Comer 30% menos de calorías mantiene el corazón 20 años más joven
Desde hace más de 80 años que científicos buscan averiguar los beneficios de comer menos calorías de las necesarias. Ahora una nueva investigación demuestra que consumir un 30% menos que las calorías necesarias al día ayuda a mantener un corazón 20 años más joven que la edad cronológica.
De acuerdo al estudio de la U. de Washington en St. Louis (EE.UU.), las personas que limitan su ingesta de calorías en un esfuerzo por vivir más tiempo tienen corazones que funcionan como si tuvieran 20 años menos.
En 2009, científicos de la U. de Michigan (EE.UU.) ya habían demostrado en ratones que reducir 25% las calorías diarias aumenta en un tercio el promedio de años de vida debido a que el comer menos, obliga a las células a renovar sus estructuras dañadas, que es lo que en definitiva acortan la vida.
Para realizar el estudio, los investigadores seleccionaron 22 personas, entre 35 y 82 años, que desde hace siete años en promedio practicaban la restricción calórica, dieta que postula comer menos de las calorías diarias recomendadas, buscando alargar su vida.
Como grupo control, se siguió a otros 20 sujetos, todos adultos, que ingerían una dieta normal y peso estable.
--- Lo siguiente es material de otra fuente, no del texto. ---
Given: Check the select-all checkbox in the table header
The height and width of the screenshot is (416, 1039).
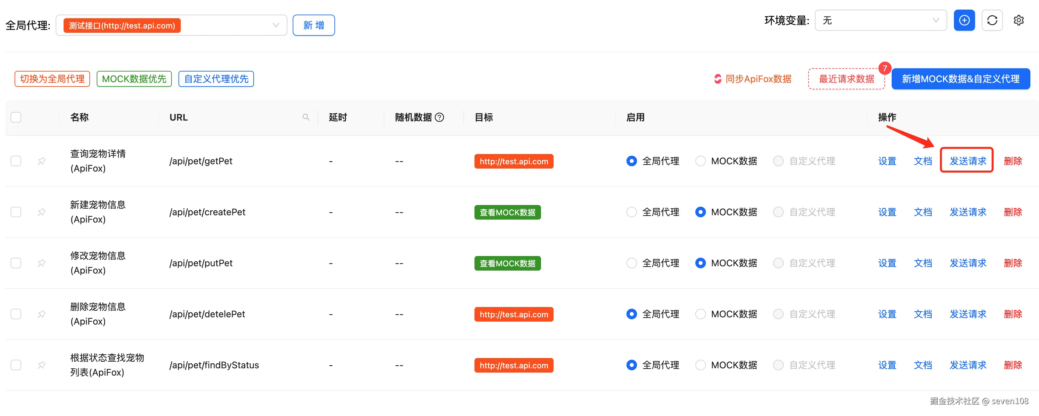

A todos ellos se les practicó un examen médico para descartar cualquier enfermedad. Además, ninguno fumaba ni tomaba medicamentos para la disminución de lípidos, antihipertensivos u otro que pudiera afectar la prueba.
Esta consistía en registrar durante todo un día la actividad cardíaca mediante un dispositivo especial. De esta forma, observaron que el grupo que practicaba la restricción calórica adaptaba mejor su ritmo cardíaco a las distintas actividades que realizaba durante el día, cuestión que los autores de la investigación interpretan como una señal de que el cuerpo está funcionando mejor, y que tenían una mejor variabilidad de la frecuencia cardiaca, que según la cardióloga de la Clínica Las Condes, doctora Sonia Kunstmann, es la capacidad que tiene el corazón para adaptarse a las diferentes acciones que el individuo realiza.
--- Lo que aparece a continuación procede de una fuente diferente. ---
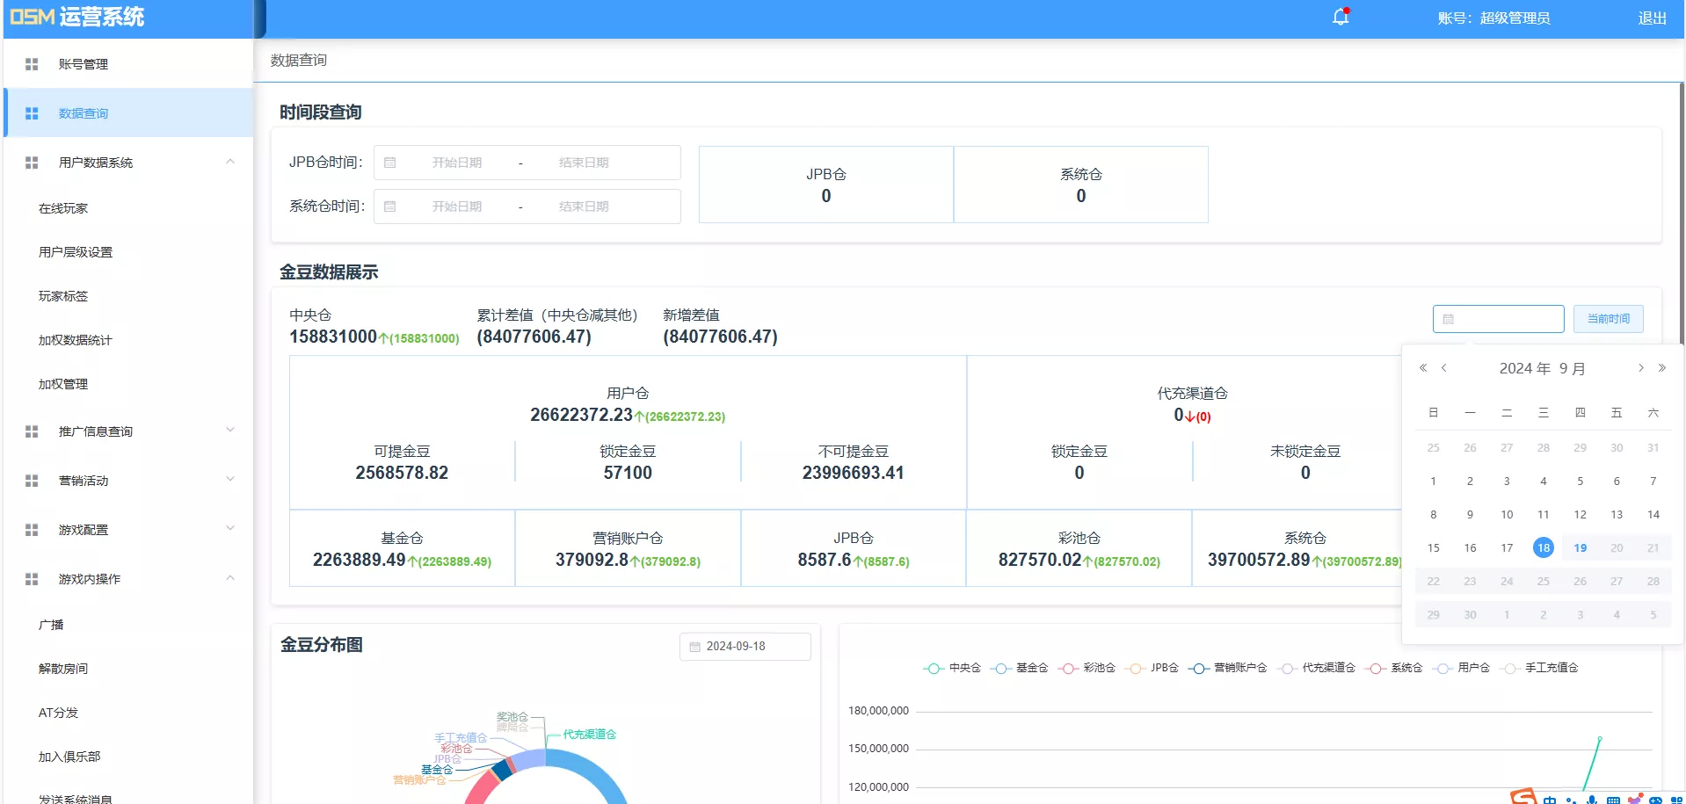
Task: Click the calendar icon in 系统仓时间 field
Action: point(391,206)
Por ejemplo, en un día, las pulsaciones de una persona pueden variar entre los 60 y los 100 latidos por minuto según esté en reposo, subiendo una escalera, practicando ejercicio o caminando. La variabilidad está definida por la diferencia que existe entre las pulsaciones basales en reposo (latidos normales sin que la persona esté haciendo alguna actividad) y el tiempo que demora en volver a este estado, tras una actividad física (en la que puede llegar a 150 o 160, dependiendo de la edad y estado físico). Alguien con buen estado físico demora menos de tres minutos en volver a las pulsaciones en reposo.